You’re probably thinking that I’m about to write that reading those words changed my whole outlook on the bad news I’d just received. Maybe you expect my next sentence to say that I realized at that moment that everything would ultimately be okay. If that is what you’re thinking, dear reader, you’re wrong. Upon reading those words I lost it all over again.
Blessing to the church? To others? Great. That’s great, I thought, but I feel kicked in the teeth by my vocation. All I could see was that I had failed. I had failed in my personal life, my professional life, and no matter how hard I tried or worked I couldn’t seem to get ahead; financially, spiritually, professionally. My self-composed, excessively long list of failures and shortcomings, a list I have worked valiantly this past year to let go of, curled itself around me like a snake. And Winston Churchill’s black dog of depression, which I’ve also spent the last year training to heel, sprang back seemingly larger than ever.
I spent the majority of my weekend dancing between despair and rage. On Sunday, it was only through sheer will that I was able to stand in the pulpit and preach about love and intimate relationship with God without crying. Intellectually, I knew, I know, that all the nasty things I say about myself in these moments aren’t true. I know in my head that I have many blessings, and that I am far better off than so many others. I can logically articulate that this bad news isn’t going to ultimately ruin my life.
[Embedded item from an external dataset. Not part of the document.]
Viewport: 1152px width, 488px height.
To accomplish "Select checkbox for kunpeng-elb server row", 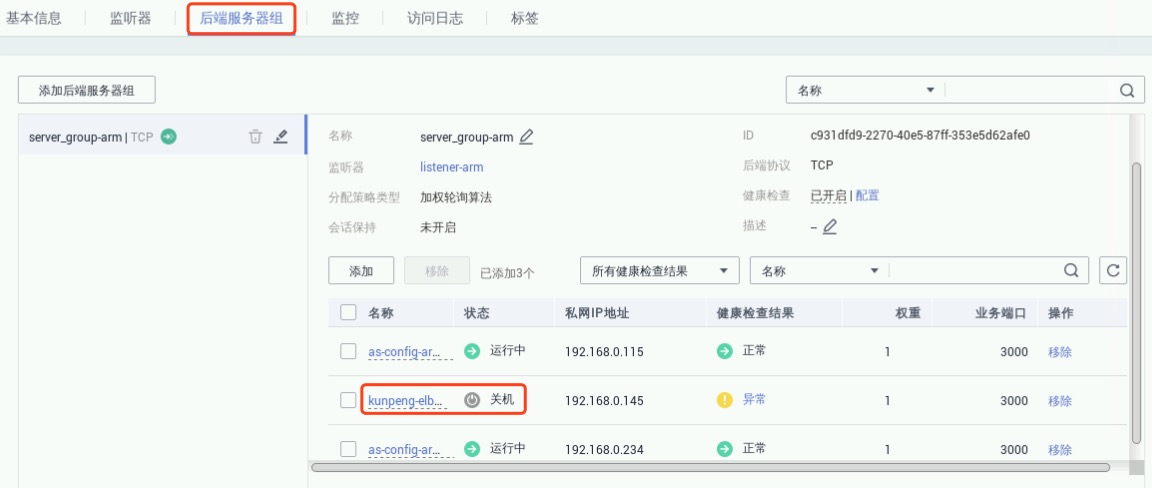I will pyautogui.click(x=348, y=400).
But my perfectionism and my depression, which I’ve discovered walk hand-in-hand, do their damndest to convince me otherwise.
But the good news is – and yes there is good news – while I felt like I've spent this year inching my way forward a few feet at a time only to be propelled backward the length of a football field, I have come a long way. I know this is true because my perspective did come back. I was able to recognize more quickly that not all of this is my doing or my mistake. Bad news doesn’t automatically mean that I am doomed to failure. Bad news doesn’t meant that I’m a failure at all. Have I failed? Sure. Who hasn’t? But am I failure? No. I’m not.
It took more courage than I thought I had to finally open up my envelope and review the plan for health and well-being I made last year. But I did. I opened it thinking I knew every promise I’d made myself, and everything that I had accomplished or not. But I had forgotten one thing. At the bottom of each page, I’d written in big, bold letters, “I WILL FORGIVE MYSELF.” I will forgive myself. Just four words. They sound easy, but they are so hard to do. Yet those four words brought me back. Those four words reminded me that I am not lost. The black dog won’t win, and even if I don’t always believe it or see it, my ministry and my friendship have been a blessing to others. And I am blessed, so blessed, in return. So I will forgive myself. It’s going to be hard, but I will. That’s my plan.